# A Simple VLSI Architecture for Computation of 2-D DCT, Quantization and Zig-zag ordering for JPEG

Vijay Kumar Sharma<sup>1</sup> Umesh C. Pati<sup>2</sup> and K. K. Mahapatra<sup>3</sup>

Dept. of Electronics & Comm. Engg. National Institute of Technology, Rourkela, India-769008 <sup>1</sup>vijay4247@gmail.com, <sup>2</sup>ucpati@nitrkl.ac.in, <sup>3</sup>kmaha2@gmail.com

*Abstract*— In this paper, first a comparative simulation study of PSNR is done for two quantization tables, one recommended by JPEG committee and another suitable for hardware simplification. Simulation results indicate that quantization table suitable for hardware simplification can be used for designing JPEG baseline coder circuitry. Then we present a simple finite state machine (FSM) based VLSI architecture and its FPGA implementation from discrete cosine transform (DCT) to zig-zag ordering of transformed coefficients for JPEG baseline coder. 1-D DCT implementation is done for the compressed distributed arithmetic (DA) algorithm reported in previous literature with shifting performed by division operator. Quantizer using only shifter (no adder) and 2-D DCT are combined in single step. Implementation is done on XC2VP30 device on Xilinx Virtex-II Pro FPGA board.

*Keywords*— JPEG, discrete cosine transform (DCT), quantization table, FPGA based design, distributed arithmetic (DA).

## I. INTRODUCTION

Digital camera uses JPEG standard to compress the captured image data from sensors so as to reduce the storage requirements [1-5]. JPEG compresses image data in three steps. They are 8x8 block-wise discrete cosine transform (DCT), quantization and entropy coding. DCT transforms the image data from spatial domain into frequency domain which are called DCT coefficients. Most of the visual information is stored in few low frequency DCT coefficients and they are used for further coding while high frequency coefficients are discarded. Ouantization is used to bring further compression by representing DCT coefficients with no greater precision that is necessary to achieve desired image quality [6,7]. Quantized DCT coefficients are reordered in zig-zag fashion in increasing order of frequency. Finally entropy coding is done to eliminate the redundancy in quantized data representation [8].

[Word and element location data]
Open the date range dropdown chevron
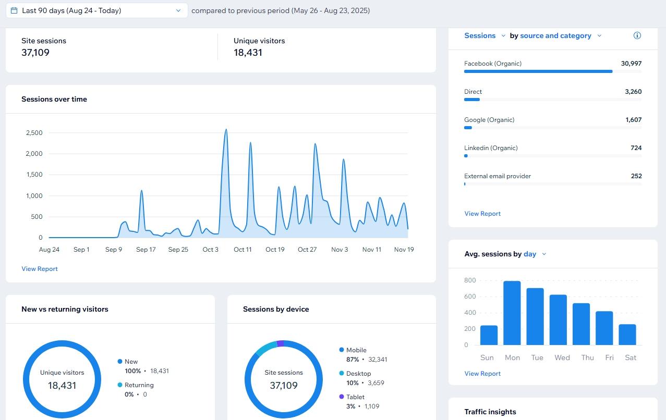 pos(178,10)
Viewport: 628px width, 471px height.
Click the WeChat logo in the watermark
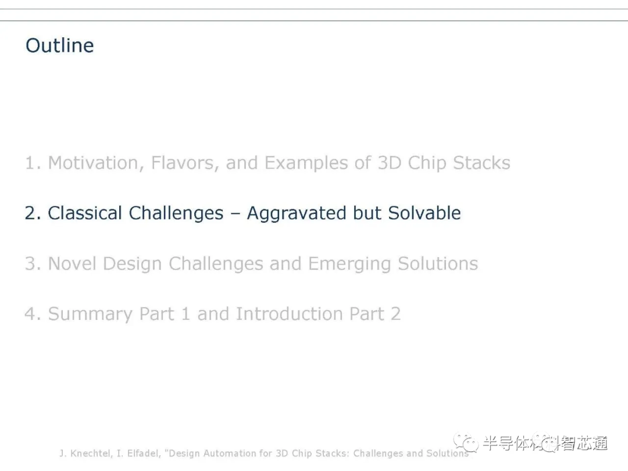pyautogui.click(x=466, y=442)
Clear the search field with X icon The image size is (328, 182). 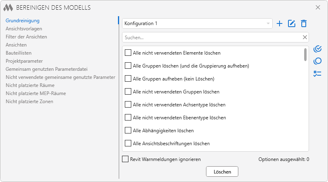305,37
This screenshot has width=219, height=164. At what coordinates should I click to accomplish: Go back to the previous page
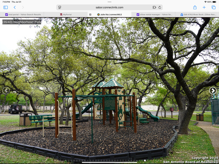click(14, 7)
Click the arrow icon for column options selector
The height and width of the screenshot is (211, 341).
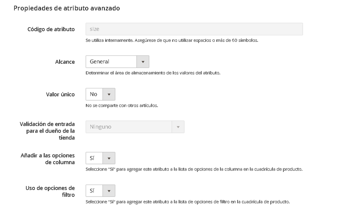[x=109, y=158]
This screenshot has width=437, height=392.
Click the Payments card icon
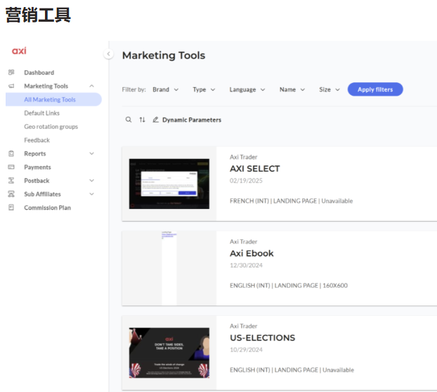tap(11, 167)
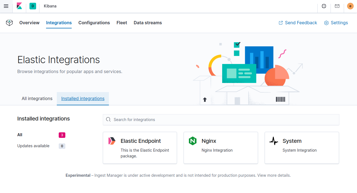Select the 'Updates available' filter

(33, 146)
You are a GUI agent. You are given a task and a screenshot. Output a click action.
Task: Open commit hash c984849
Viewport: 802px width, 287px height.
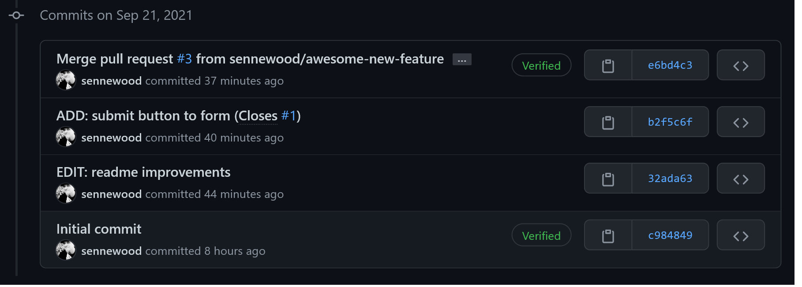(x=670, y=235)
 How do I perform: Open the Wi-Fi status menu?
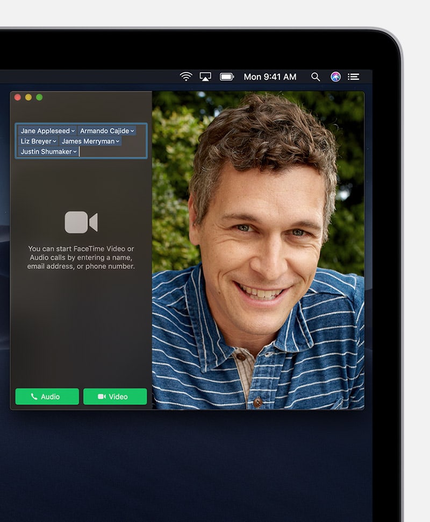point(186,76)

**Instructions to follow**
Output the passage of the DCT architecture text between "Digital camera uses" and "data representation [8].", inclusive, copying it exactly.

**Right answer**
Digital camera uses JPEG standard to compress the captured image data from sensors so as to reduce the storage requirements [1-5]. JPEG compresses image data in three steps. They are 8x8 block-wise discrete cosine transform (DCT), quantization and entropy coding. DCT transforms the image data from spatial domain into frequency domain which are called DCT coefficients. Most of the visual information is stored in few low frequency DCT coefficients and they are used for further coding while high frequency coefficients are discarded. Ouantization is used to bring further compression by representing DCT coefficients with no greater precision that is necessary to achieve desired image quality [6,7]. Quantized DCT coefficients are reordered in zig-zag fashion in increasing order of frequency. Finally entropy coding is done to eliminate the redundancy in quantized data representation [8].